AGHIOS, Greece (Reuters) - Web designer Apostolos Sianos and three friends startled Greek villagers when they quit well-paid jobs in Athens to set up a self-sufficient commune that lives in yurts and grows its own vegetables.
In California, or Scandinavia, such a move might have gone unnoticed. But in deeply conservative rural Greece - where green thinking is strictly the domain of urbanites - the project made suspicious locals uneasy, or was laughed off as ridiculous.
But now, two years and a brutal economic crisis later, Sianos and his friends are the ones laughing.
With Greece’s economy in freefall, nearly one in four out of work and the desperate jobless turning to the land to survive, the group’s focus on growing their own produce and cutting down their reliance on money and a bankrupt state suddenly make practical sense to many Greeks - and some are now turning to the vegan commune for advice.
“Even two years ago, everyone thought we were crazy. But not anymore,” says Panos Kantas, 29, a pony-tailed former computer programmer who co-founded the Mount Telethrion Project with Sianos and two others. “The crisis validated a point that was obvious to us and now it’s obvious to everyone.”
They had a rocky start in 2010, when the former city-dwellers struggled to gather firewood to keep warm in winter and found skeptical villagers asking, in all seriousness, if they were transmitting signals into outer space. But the commune now has about 15 to 20 enthusiasts living there at any time.
As Greece’s crisis has deepened over the past year, dozens more have inquired about moving to the commune - perched on a hilly slope on the island of Evia, or Euboea, and looking out to sea, near the village of Aghios. More than 2,500 curious visitors have stopped by, the commune’s founders reckon.
In particular, the workshop training sessions they offer on organic farming and building houses with a traditional adobe mix of clay, sand and straw - cheaper than bricks and mortar - have drawn interest from crisis-hit Greeks escaping a dire job market to return to tending land in their villages.
“People come asking, ‘How do you get started on cultivating land? What are the first steps for sustainable farming? How can you manage without a pay check?’” said Sianos, 32, as he sat at a table recycled from an abandoned wooden cable drum.
A few feet away, a dozen young Greeks squatted on the floor of the commune’s workshop area to pit yellow plums they had gathered from the nearby forest while others laid out slices of tomatoes grown in their garden to dry under the sun.

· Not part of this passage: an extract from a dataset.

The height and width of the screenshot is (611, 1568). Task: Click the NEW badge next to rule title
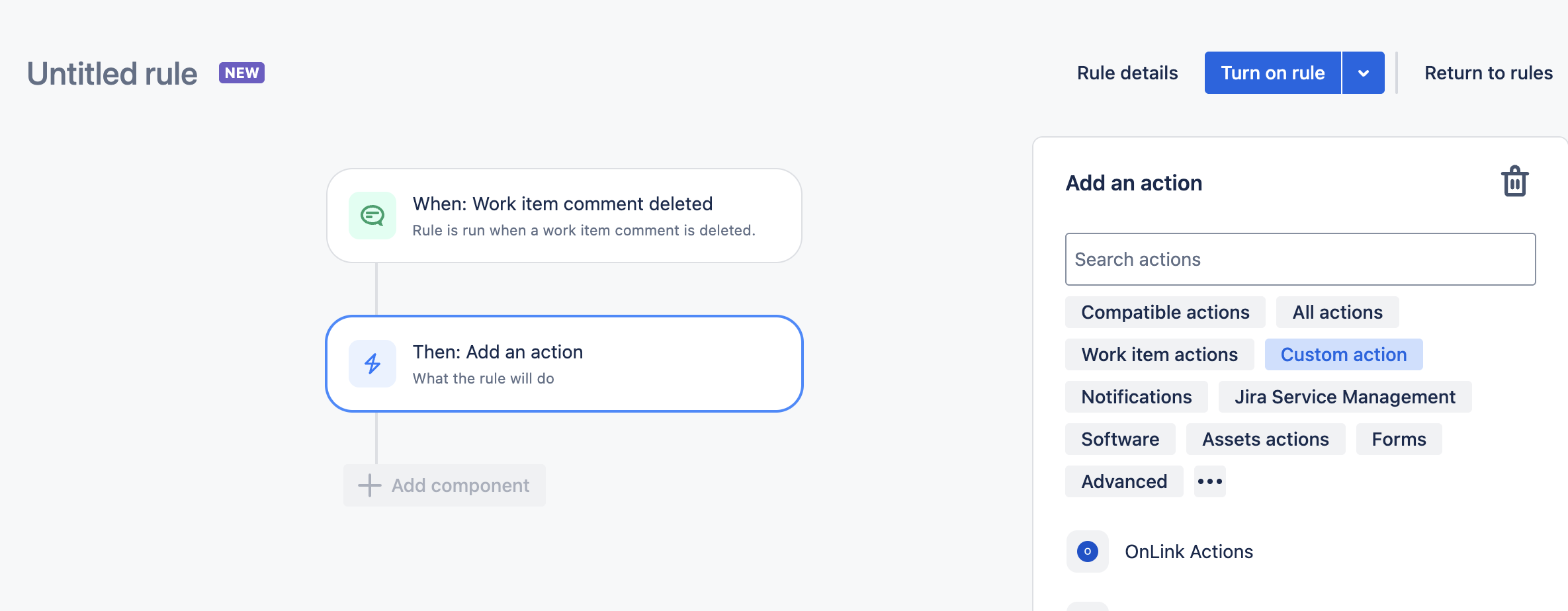pyautogui.click(x=241, y=73)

About 80 percent of the food - all vegan - consumed in the commune is produced in the garden, Sianos says, and the group tries to get the rest by bartering produce with villagers; the residents can offer their sun-dried tomatoes and a vegan chocolate substitute made from carob, tahini and hazelnuts.
The commune’s lofty ambitions of cutting money out of the equation altogether still have a long way to go - cash is still needed for electricity and for a new domed structure being built on land nearby as part of plans to expand.
But the group tries to rely on as little cash as possible. The housing in yurts - large, round canvas tents modeled on those of Central Asian nomads - was chosen after it turned out to be the only structure they could put up without having to apply for a costly permit from state planning authorities.
Other necessities like toothpaste - using baking soda, white clay and peppermint - and soap are made at the workshop.
NO LAUGHING MATTER
The commune is one of several ecological initiatives that have benefited as the debt crisis forces Greeks to rethink their way of life - especially the big-spending, consumerist urban lifestyle partly blamed for bringing Greece to the brink.
“As a general trend, the crisis for several people was an opportunity to change the way they think and try to be organized in a different way,” said Theocharis Tsoutsos, professor at the Technical University of Crete who has studied sustainable energy projects.
“For instance, doing things on a smaller scale, creating their own garden, or trying to promote ecological issues on a small scale, or promoting low-cost agricultural initiatives.”
Greenpeace says the crisis has seen environmental policies popularized by former prime minister George Papandreou - a keen cyclist and believer in “green growth” - pushed off the political agenda. But niche initiatives like the project on Evia are thriving as Greeks to return to their rural roots, it says.
The commune would have found few willing takers among Greeks riding high on an economic boom a decade ago, said the lobby group’s Greek campaigns coordinator Dimitris Ibrahim.
“People then were more interested in their welfare, making money, the stock market. These people would have been laughed at - Greek society was not ready to hear this kind of message,” he said, adding that other, less developed eco-communes have also sprung up in Greece in recent years.
“Now it’s really relevant. It goes to the core - every Greek knows someone who is moving to these practices.”
Showing off his commune’s cultivation of mushrooms and compost toilets which use worms to turn waste into cheap natural fertilizer, Sianos marvels at the project’s fortunate timing.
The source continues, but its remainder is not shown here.